November 23, 2003

REOPEN THE CLOSED CASE?:

Full Disclosure: The X Files: Forty years later, the CIA is still stonewalling. Time for the agency to come clean (Gerald Posner, 11/24/03, NEWSWEEK)

“I am afraid ... they’ll kill me. Let me in,” the young man pleaded in halting Russian, sobbing in front of several KGB agents in the Soviet Embassy in Mexico City. He desperately needed a visa to travel to Cuba, to help the Castro government protect itself against future attacks by the CIA.

BUT THE CUBAN and Soviet governments had already turned him down. The KGB agents were his last hope. Growing increasingly hysterical, the man reached for his .38-caliber revolver, and swung it about in the air. “See?” he cried. “This is what I must now carry to protect my life.”

The man: Lee Harvey Oswald. The date: Sept. 28, 1963—less than two months before he would be arrested in Dallas for assassinating John F. Kennedy.

The accounts of Oswald’s desperate visit to those communist embassies in the weeks before his rifle shots would change the course of history have long been one of the case’s most troubling issues. Was Oswald alone or with someone when he went to the embassies? Did he threaten to kill the president? Did either Cubans or Soviets encourage him to undertake the assassination? While Cuban and Soviet officials—decades after the event—provided accounts of what transpired, there might be definitive answers closer to home, inside CIA files, in documents never released by the agency.

From 1992 to 1998, an independent federal body, the Assassination Records Review Board, released thousands of records previously deemed too sensitive for the public. But more is needed. While the massive document release of the past decade reinforces the growing consensus that Oswald alone killed the president, there is a continuing failure by key government agencies—particularly the CIA—to disclose everything of relevance. Over the past 40 years the agency has too often served its own interests in this case, at the expense of truth and history.

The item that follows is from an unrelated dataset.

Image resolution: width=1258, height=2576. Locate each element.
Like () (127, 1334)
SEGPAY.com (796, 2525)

The CIA covering its bureaucratic butt instead of seeking the truth? Hush yo' mouf.

Posted by Orrin Judd at November 23, 2003 12:55 PM
Comments

This whole idea that Oswald "changed the world" annoys me no end. There's very little reason to believe that Kennedy would have acted much differently than Johnson, except he might not have been able to get the Civil Rights bill passed. The idea -- beloved of the left -- that Kennedy would have suddenly pulled out of Viet Nam, made friends with Castro and ended the Cold War is contrary to every thing he said and did in his public life.

Posted by: David Cohen at November 23, 2003 8:12 PM

Goldwater always thought he could have beaten JFK in '64 and if you look at the pre-assassination polls, he may have been right.

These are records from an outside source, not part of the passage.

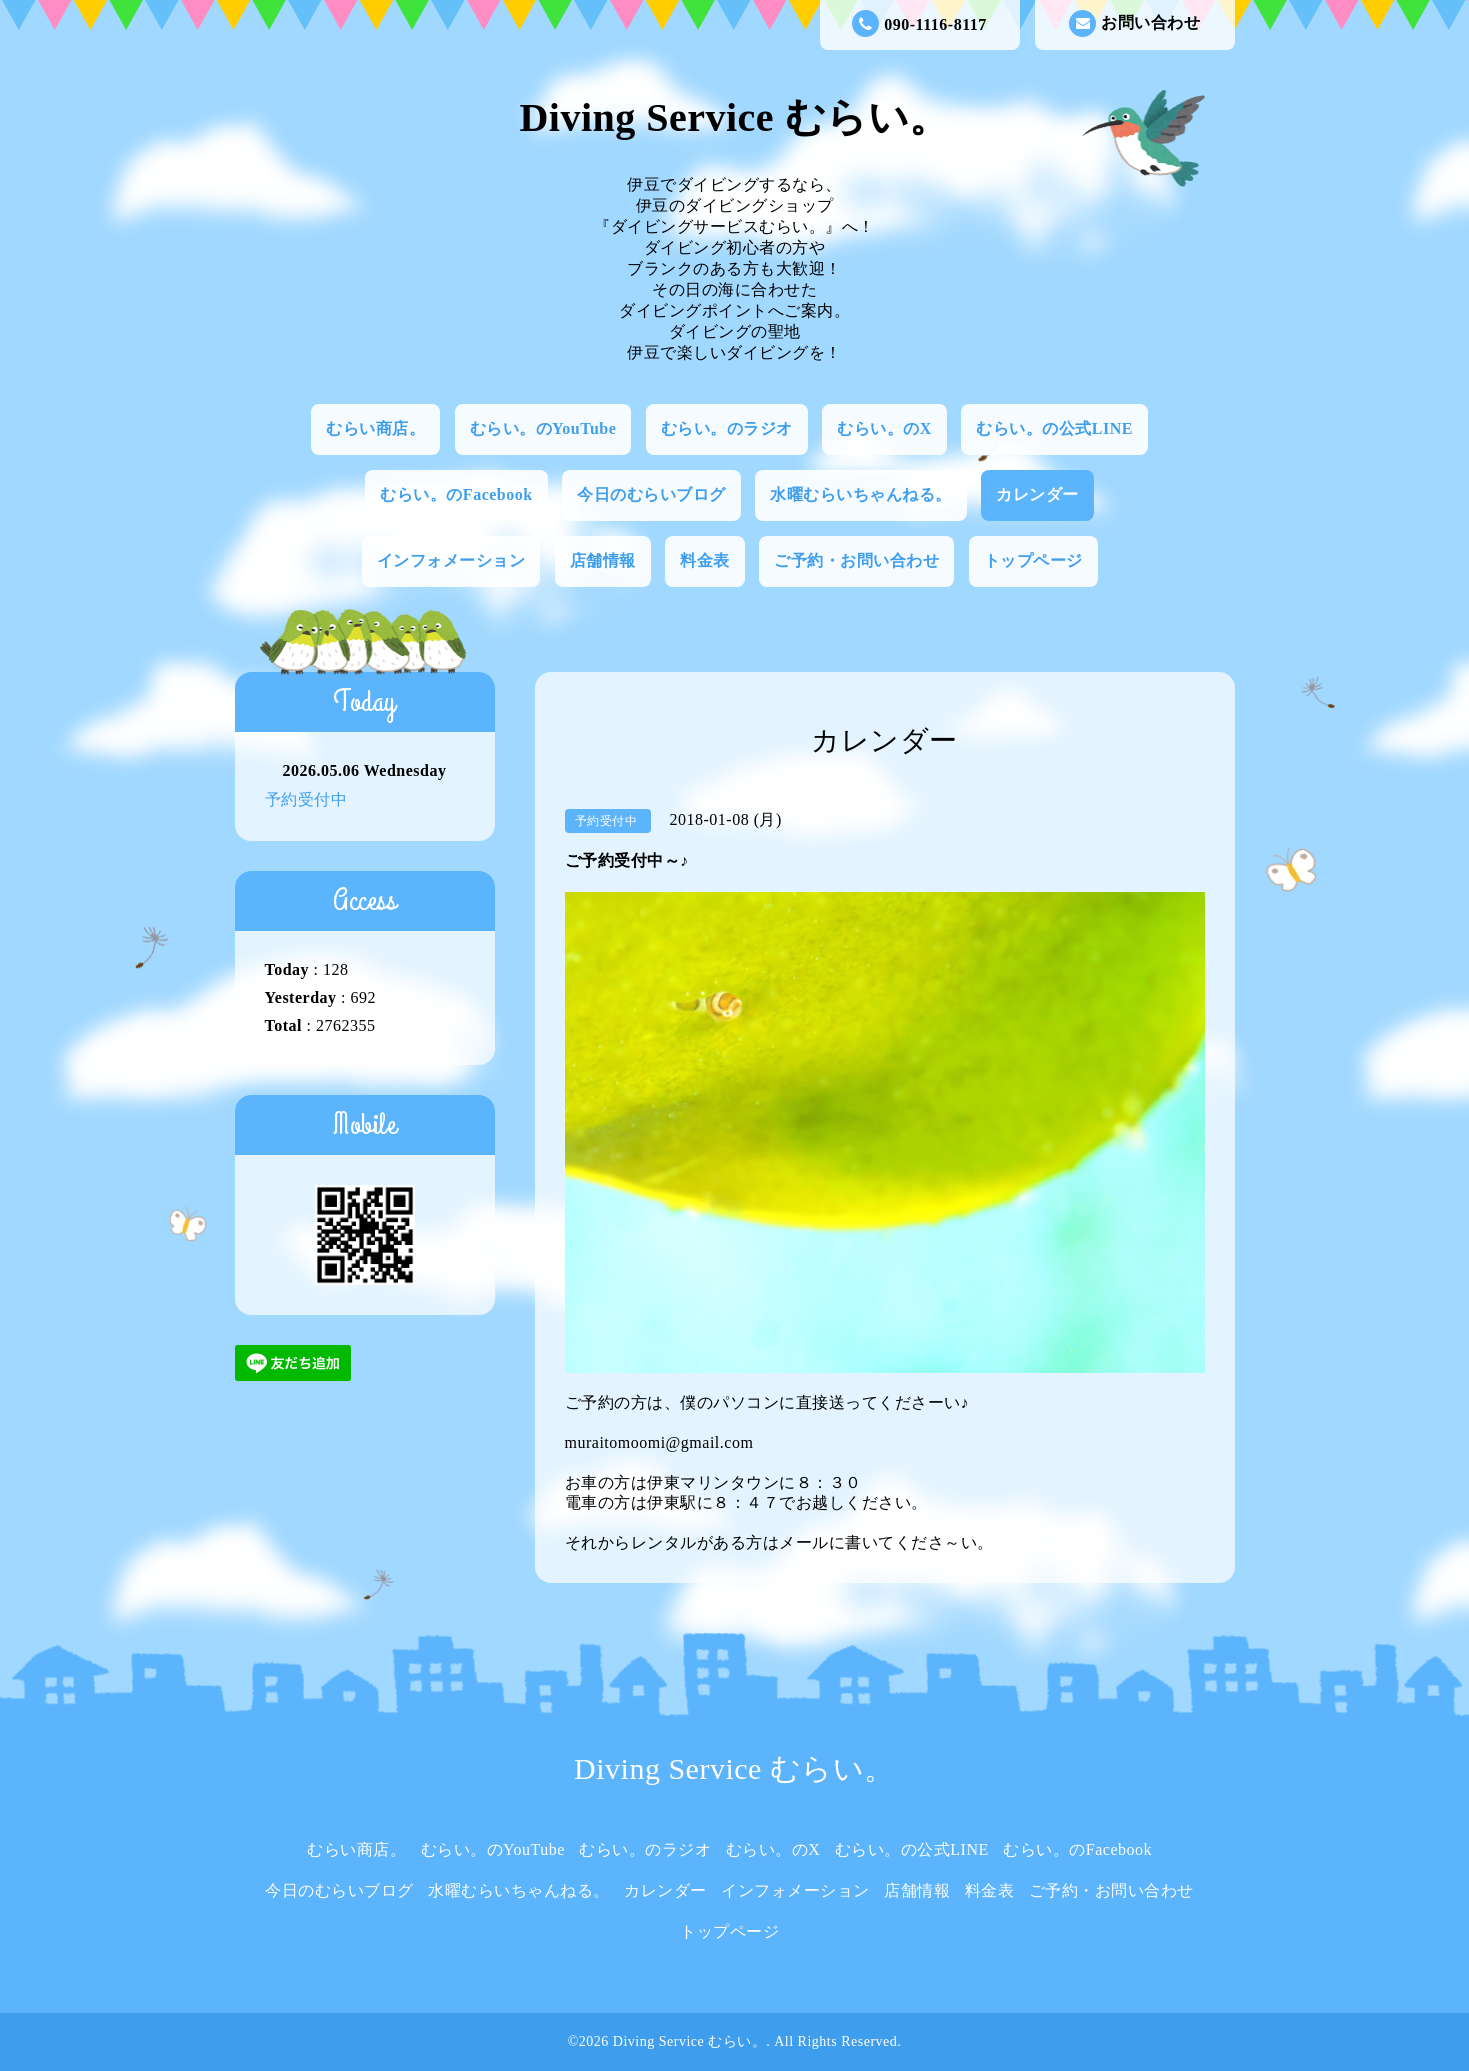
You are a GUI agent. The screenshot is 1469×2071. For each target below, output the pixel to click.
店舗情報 (603, 560)
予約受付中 (306, 799)
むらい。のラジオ (727, 428)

Posted by: oj at November 23, 2003 8:46 PM

Given the scrutiny JFK was under on foreign policy after the Cuban Missile Crisis, it's simply wish fulfillment by Kennedy familly supporters than JFK would have turned on a dime on his position on Vietnam and risked a repeat of the "Who Lost China?" problems that plagued Truman after 1949.

But I think one thing would have changed if JFK had survived -- we would probably see a far more moderate Edward M. Kennedy in the U.S. Senate today (if he was still serving). JFK would have borne the brunt of the critcism from the left on Vietnam from 1964 on, which would have forced him to move towards the center to shore up his support. Bobby and Teddy would have followed. After Kennedy was assassinated, Bobby and Teddy moved to the left, because that was the place to challenge LBJ from after their brother's death. Teddy wouldn't have been the next Phil Gramm, but he probably would have been somewher between Joe Lieberman and Zell Miller politically after the anti-war groups had gotten through lambasting his brother.

Of course, a moderate Teddy Kennedy in 1969 probably wouldn't have survived the scrutiny of Chappaquiddick from what would likely have been a far more hostile press, but had JFK and Bobby lived, Teddy may not have ever gotten in that position in the first place.

Posted by: John at November 23, 2003 9:36 PM

If the Bay of Pigs had succeeded, Oswald would still have shot Kennedy; in fact his rationale
would have been increased. Mr. Joannides,would
probably not be involved, than again he might
have been the Havana station chief, in that
circumstances aside; the discovery of
Jefferson "Crack is good" Morley; Posner seems
to have joined the conspiracists in his most
recent tome

Posted by: narciso at November 23, 2003 10:26 PM

Forget the Kennedy files. What about the aliens at Area 51 ?
It's time the public knew the truth. (Although it wouldn't change much about society).

Posted by: Michael Herdegen at November 24, 2003 5:00 AM

A dumb question from someone who was born after all this took place: JFK and RFK, two cannonized saints of the Democratic party were killed by a communist and a palestinian, respectively. So why has the party been so soft on both?

Posted by: jason johnson at November 24, 2003 10:10 AM

Jason:

Cleverly put! The revolution eating its own?